At 8:58 pm +0000 29/2/04, John Delacour wrote:
Suppose that /tmp/iba.txt contains the text
"ibañez" in UCS-2, preceded by the BOM, then
this works here (Perl 5.8.3)
use Encode qw/encode decode/;
my $f_16 = qq~/tmp/iba.txt~;
open F16, qq~$f_16~;
my $ucs2 = <F16> ;
my $utf8 = decode("UCS-2BE", $ucs2) ;
print uc $utf8 ;
I may be making a mountain out of a molehill but
it looks as if the BOM is required, so the thing
to do would be to prepend the BOM to the string
to be processed whether or not it aleady exists.

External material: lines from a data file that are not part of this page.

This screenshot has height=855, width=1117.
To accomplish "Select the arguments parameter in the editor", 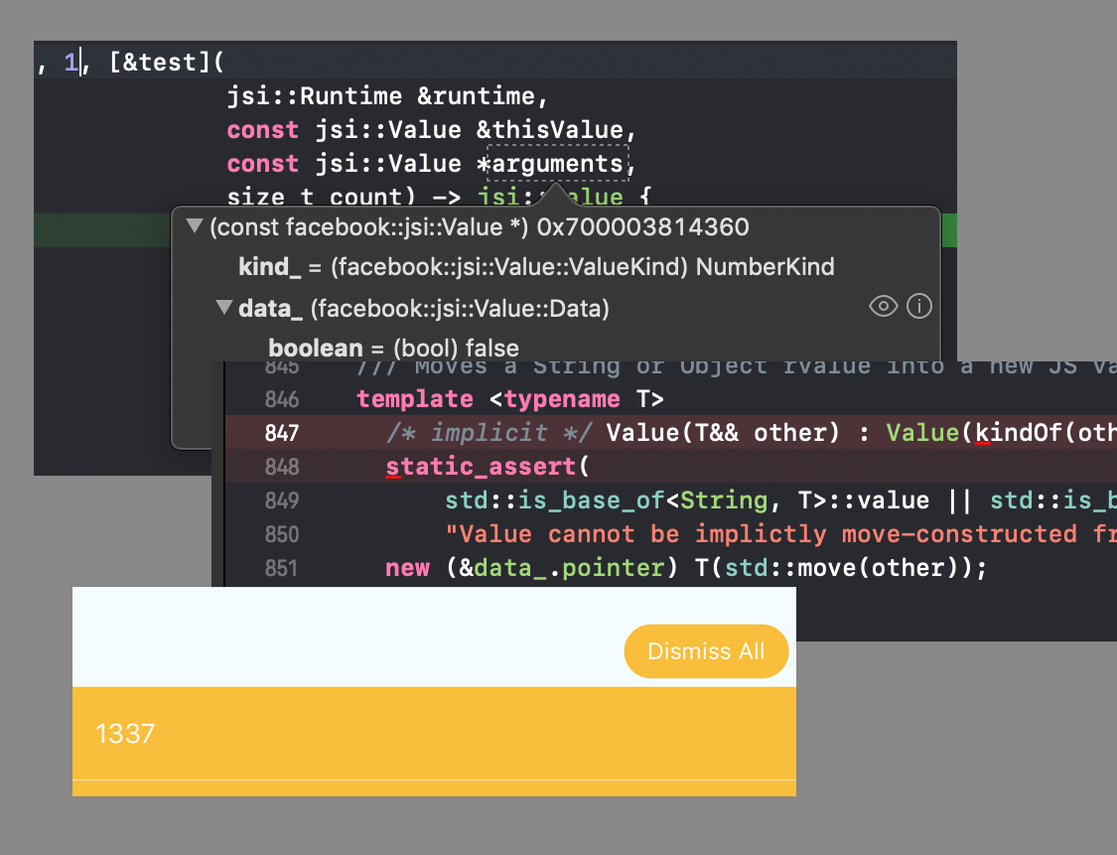I will [x=556, y=163].
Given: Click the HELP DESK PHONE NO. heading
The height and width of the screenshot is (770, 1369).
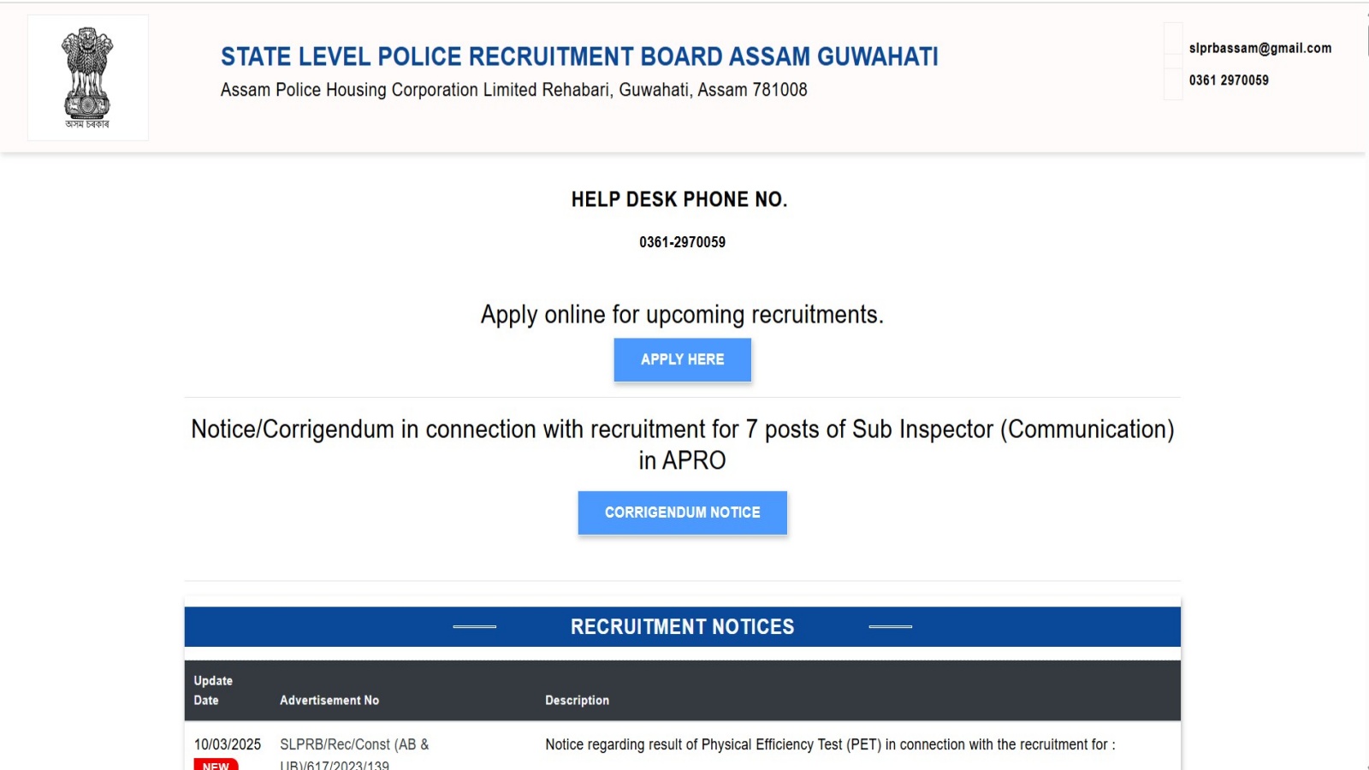Looking at the screenshot, I should tap(679, 199).
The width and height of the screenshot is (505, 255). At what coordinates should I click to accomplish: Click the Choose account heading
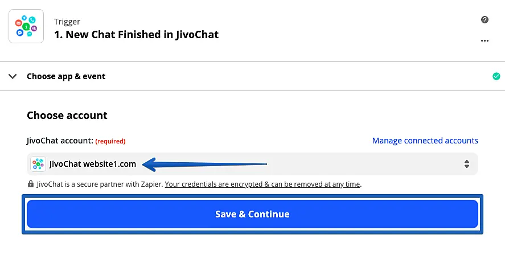click(67, 115)
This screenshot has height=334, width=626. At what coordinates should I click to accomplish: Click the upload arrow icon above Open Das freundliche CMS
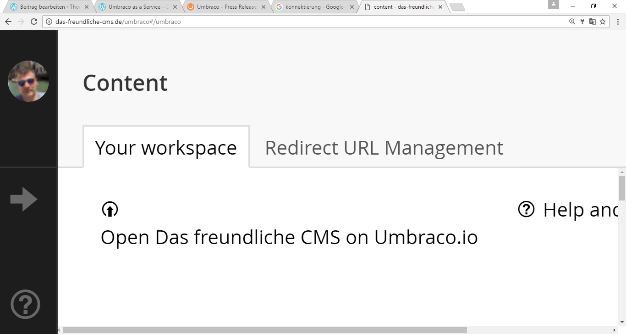click(110, 209)
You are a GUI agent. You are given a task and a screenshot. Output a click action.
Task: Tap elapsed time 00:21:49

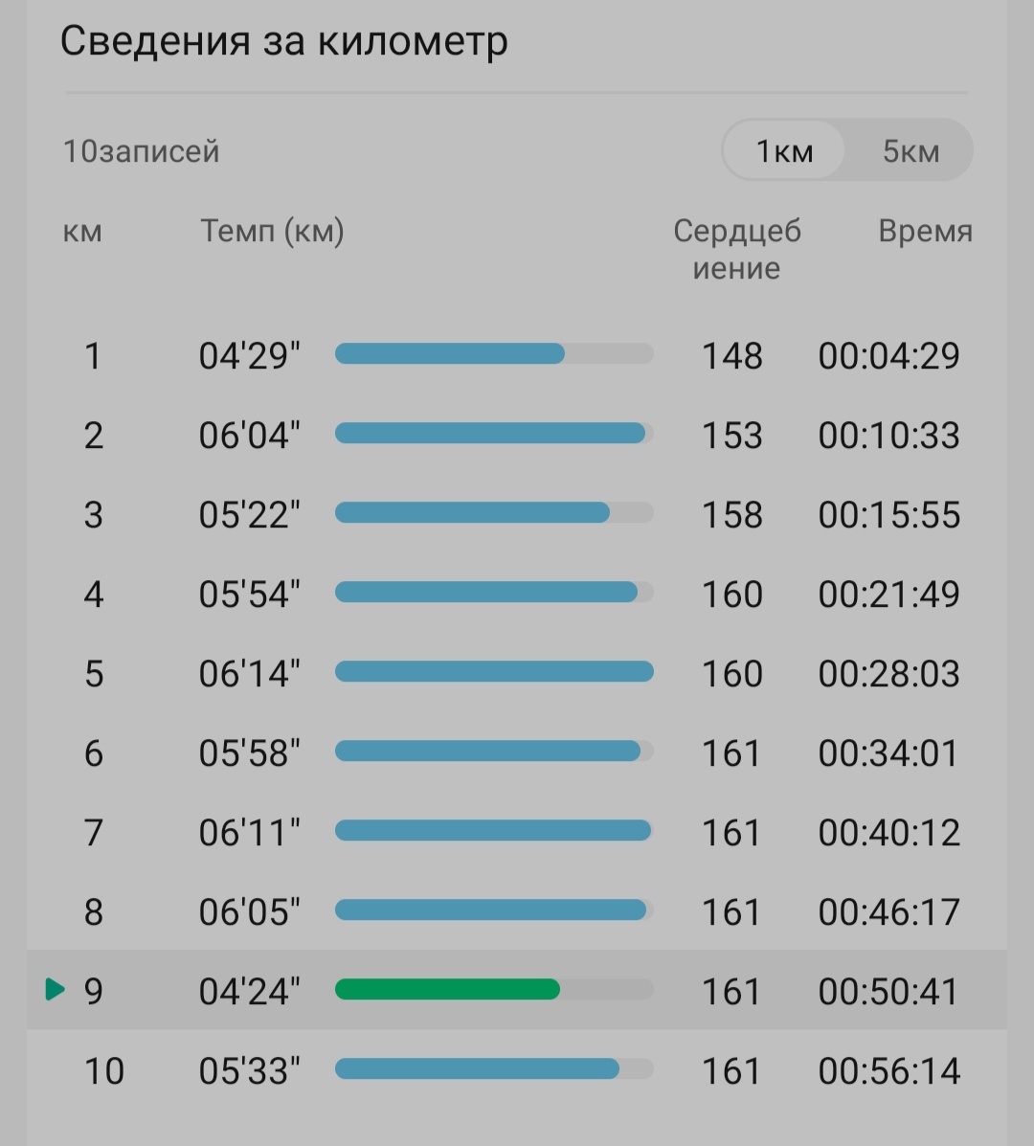(x=888, y=595)
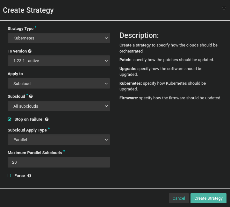Screen dimensions: 230x207
Task: Click the Maximum Parallel Subclouds input field
Action: coord(59,162)
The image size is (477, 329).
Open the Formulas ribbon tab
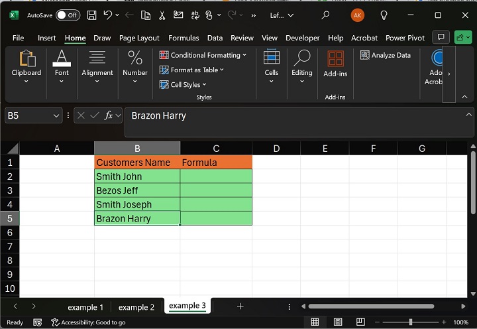[x=184, y=38]
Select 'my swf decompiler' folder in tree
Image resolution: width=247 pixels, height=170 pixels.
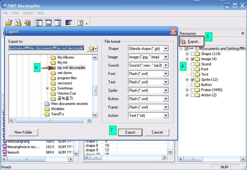coord(71,68)
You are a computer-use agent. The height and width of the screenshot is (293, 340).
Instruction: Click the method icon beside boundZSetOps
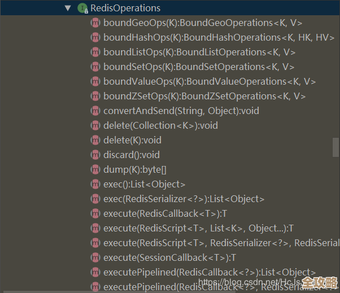pos(95,97)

In the script below I write the single character
\x00\xF1 to the file and then prepend two BOMs to
the contents as though the BOM was already there
and I was prepending another, and it works:
use Encode qw/encode decode/;
my $f_16 = qq~/tmp/iba.txt~;
open F16, qq~>$f_16~;
print F16 qq~\x00\xF1~; # small n with tilde, no BOM
close F16;
open F16, qq~$f_16~;
my $BOM = qq~\xFE\xFF~;
my $ucs2 = $BOM . $BOM . <F16> ;
my $utf8 = decode("UCS-2BE", $ucs2) ;
no warnings;
print uc $utf8 ;
This is certainly an inelegant way of doing
things, so I hope someone else has the "right"
answer.
JD